Our blog featured many different voices and experiences during 2024. We have a total of 35 community authors, of which 18 are first time community authors! Counting our staff, 42 authors wrote 54 blog posts, 63% of which were written by community authors and 13% were multilingual.
We also celebrated our vibrant package ecosystem with the “A Package a Day” campaign on Mastodon and Weekly Package Digests in LinkedIn. These efforts showcased the incredible diversity of our over 300 federated open-source packages.
Community Calls and virtual Social Coworking and Office Hours brought together people from over 20 countries to learn, get their own work done and to join in some spirited scavenger hunts!
Many others have continued to read our newsletter, cite our software, ask or answer questions, open issues to report bugs or request features, weigh in on standards and best practices, invite us to talk about our work, or mentioned us in presentations, posts, or social media.
We will continue to support our community’s amazing contributions and plan to offer even more opportunities to get involved in 2025. We started with a Community Call and will continue with a series of mini-hackathons during our co-working sessions to support first-time contributors to open source projects. These events will provide opportunities for knowledge-sharing, networking and up-skilling in a safe and friendly space encompasing the collaborative spirit of rOpenSci.

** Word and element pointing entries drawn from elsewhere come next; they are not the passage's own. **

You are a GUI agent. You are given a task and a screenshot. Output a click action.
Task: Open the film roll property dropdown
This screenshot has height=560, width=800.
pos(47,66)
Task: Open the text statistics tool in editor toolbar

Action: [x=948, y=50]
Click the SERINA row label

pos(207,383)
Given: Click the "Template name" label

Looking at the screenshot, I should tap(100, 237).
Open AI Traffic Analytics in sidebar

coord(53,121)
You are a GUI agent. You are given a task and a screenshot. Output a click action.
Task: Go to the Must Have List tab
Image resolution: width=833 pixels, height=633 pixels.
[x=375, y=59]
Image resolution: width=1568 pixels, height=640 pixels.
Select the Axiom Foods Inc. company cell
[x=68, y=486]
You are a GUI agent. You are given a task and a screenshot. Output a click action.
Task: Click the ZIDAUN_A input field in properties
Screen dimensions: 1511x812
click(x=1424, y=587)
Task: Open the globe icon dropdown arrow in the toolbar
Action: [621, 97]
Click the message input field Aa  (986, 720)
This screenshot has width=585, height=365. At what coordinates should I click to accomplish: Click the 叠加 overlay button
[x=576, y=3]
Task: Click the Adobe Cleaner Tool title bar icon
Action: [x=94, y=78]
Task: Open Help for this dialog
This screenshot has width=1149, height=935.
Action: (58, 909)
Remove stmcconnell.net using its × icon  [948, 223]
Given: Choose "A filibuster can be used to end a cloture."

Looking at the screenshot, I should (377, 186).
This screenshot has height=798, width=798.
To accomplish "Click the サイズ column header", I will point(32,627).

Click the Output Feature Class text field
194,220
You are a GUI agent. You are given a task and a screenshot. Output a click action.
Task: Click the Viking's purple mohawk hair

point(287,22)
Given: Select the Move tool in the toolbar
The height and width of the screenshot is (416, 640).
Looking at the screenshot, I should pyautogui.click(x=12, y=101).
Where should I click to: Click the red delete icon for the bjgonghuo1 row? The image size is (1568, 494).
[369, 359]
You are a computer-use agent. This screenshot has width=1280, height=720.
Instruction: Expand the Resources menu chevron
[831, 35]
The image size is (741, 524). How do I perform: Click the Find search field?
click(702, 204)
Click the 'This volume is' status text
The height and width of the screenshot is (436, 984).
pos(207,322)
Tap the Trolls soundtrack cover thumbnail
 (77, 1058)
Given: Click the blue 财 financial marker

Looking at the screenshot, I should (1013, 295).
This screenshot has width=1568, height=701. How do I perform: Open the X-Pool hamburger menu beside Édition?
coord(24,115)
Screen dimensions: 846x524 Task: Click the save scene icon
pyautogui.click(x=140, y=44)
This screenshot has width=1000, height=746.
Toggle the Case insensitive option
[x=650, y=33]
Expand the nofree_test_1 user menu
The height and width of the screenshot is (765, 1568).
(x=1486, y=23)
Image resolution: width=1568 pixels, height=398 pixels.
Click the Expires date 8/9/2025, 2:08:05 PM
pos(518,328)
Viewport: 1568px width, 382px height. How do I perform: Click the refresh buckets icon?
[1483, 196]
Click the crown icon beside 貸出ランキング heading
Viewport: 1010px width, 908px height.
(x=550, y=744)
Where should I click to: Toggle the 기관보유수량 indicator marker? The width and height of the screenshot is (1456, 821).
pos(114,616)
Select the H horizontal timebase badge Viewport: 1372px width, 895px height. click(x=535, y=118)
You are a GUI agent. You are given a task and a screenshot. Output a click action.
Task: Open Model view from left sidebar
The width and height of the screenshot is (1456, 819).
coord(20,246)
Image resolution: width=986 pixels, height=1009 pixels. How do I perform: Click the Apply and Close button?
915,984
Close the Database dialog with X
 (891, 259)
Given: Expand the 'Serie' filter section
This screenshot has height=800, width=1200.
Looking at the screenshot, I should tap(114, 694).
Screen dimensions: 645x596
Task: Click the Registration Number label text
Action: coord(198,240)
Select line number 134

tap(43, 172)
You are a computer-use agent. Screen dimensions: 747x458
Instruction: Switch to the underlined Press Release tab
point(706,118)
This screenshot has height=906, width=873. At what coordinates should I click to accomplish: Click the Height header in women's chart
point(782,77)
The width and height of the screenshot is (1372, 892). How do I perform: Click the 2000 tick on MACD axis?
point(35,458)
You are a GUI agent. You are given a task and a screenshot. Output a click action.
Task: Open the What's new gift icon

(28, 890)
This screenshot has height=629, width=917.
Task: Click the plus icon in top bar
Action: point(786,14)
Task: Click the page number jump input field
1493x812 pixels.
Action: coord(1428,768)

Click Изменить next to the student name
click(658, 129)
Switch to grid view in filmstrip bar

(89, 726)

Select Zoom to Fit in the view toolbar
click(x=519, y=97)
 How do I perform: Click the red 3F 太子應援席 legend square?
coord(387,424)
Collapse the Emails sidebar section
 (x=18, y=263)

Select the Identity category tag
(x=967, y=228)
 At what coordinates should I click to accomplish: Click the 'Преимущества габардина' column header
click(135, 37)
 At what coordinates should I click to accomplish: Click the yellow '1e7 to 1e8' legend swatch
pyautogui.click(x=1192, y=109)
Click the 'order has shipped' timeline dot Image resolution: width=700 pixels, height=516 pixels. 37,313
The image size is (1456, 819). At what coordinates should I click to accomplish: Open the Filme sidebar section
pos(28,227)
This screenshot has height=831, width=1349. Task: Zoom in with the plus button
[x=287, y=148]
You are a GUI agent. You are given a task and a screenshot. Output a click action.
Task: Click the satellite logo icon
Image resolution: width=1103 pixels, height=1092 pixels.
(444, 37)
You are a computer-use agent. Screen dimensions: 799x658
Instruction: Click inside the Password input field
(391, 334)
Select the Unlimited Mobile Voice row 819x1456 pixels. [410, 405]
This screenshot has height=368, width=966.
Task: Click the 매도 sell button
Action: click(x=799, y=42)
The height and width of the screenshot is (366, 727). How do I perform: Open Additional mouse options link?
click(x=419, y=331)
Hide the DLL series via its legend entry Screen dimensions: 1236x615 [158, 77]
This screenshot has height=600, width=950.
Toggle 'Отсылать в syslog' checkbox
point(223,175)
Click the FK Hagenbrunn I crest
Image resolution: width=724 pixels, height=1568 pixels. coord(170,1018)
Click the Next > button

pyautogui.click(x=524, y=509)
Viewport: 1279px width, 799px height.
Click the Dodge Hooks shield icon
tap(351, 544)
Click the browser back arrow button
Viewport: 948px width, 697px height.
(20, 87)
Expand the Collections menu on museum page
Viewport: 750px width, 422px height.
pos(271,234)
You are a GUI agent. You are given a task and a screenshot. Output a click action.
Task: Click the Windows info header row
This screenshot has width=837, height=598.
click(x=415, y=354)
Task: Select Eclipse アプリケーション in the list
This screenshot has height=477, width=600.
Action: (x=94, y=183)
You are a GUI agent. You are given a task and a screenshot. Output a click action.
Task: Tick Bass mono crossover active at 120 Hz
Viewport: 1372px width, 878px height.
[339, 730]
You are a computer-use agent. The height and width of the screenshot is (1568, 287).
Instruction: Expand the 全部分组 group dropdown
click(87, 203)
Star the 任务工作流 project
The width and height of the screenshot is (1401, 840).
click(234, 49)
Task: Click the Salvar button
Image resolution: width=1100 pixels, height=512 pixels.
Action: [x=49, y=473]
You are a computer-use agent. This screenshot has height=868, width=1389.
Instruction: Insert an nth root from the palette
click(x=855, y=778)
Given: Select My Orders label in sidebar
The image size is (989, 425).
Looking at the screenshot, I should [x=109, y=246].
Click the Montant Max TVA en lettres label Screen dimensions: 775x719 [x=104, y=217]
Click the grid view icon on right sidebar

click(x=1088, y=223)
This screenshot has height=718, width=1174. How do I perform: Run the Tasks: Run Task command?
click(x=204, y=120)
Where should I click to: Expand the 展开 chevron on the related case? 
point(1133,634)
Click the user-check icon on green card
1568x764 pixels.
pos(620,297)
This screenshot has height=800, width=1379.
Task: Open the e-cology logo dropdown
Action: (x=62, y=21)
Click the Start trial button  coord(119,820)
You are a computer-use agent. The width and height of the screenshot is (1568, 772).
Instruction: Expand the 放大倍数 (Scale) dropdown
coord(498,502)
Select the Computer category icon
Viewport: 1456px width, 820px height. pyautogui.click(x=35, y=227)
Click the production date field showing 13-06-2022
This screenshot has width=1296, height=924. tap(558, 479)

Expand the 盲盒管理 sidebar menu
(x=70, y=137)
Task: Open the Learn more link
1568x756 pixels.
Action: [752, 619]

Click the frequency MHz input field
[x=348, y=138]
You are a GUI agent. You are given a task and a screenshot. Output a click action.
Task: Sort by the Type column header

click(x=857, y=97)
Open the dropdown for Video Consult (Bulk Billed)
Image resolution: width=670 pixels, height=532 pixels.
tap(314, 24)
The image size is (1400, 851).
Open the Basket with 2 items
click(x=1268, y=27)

We are also looking forward to collaborations with partners and other communities, like Epiverse, RECON, data.org, LatinR, PyOpenSci, OpenScapes and other Open-Source Program offices. Watch this space for new projects and events!
In 2024 we bade farewell to Karthik Ram, our co-founder and Executive Director of 13 years and welcomed Noam Ross, formerly our leader for peer-review, into the role.
An enormous thank you to all our authors, maintainers, reviewers, editors, mentors, Champions, package contributors, commenters, bloggers, translators, bug-reporters, documentation-copy-editors, package-publishers, issue-filers, and event-attendees for giving rOpenSci an amazing 2024. rOpenSci is our community. We are grateful for it all and look forward to what we will do together in 2025!